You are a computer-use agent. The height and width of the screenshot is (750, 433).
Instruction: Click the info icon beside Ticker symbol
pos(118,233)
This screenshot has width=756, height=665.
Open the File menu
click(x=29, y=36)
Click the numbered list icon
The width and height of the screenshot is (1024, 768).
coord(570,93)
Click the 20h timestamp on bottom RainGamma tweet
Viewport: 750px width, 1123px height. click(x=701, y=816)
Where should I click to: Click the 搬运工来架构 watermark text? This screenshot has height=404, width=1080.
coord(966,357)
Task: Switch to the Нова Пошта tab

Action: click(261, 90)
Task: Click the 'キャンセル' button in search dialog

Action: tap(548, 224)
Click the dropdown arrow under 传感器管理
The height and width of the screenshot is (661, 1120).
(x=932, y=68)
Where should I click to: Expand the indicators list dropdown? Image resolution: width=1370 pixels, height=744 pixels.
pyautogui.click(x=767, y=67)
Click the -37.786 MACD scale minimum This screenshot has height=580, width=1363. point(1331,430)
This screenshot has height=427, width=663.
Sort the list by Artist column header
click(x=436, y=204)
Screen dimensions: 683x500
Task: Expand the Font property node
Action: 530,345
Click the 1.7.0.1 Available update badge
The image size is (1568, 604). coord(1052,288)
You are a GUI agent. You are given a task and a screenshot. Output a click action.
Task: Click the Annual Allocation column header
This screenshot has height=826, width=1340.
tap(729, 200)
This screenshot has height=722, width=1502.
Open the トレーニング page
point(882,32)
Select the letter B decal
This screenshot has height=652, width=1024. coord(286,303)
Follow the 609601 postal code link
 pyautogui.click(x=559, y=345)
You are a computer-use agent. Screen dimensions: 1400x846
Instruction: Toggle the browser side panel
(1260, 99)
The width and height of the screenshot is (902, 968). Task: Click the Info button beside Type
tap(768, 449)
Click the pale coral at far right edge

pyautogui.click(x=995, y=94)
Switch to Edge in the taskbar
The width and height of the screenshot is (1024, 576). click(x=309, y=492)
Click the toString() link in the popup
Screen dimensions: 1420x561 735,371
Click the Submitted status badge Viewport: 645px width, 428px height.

#####

> Exercise prompt
Across the entries, work out how many lines hold the word "agent". Reply with that number only.

> Answer
3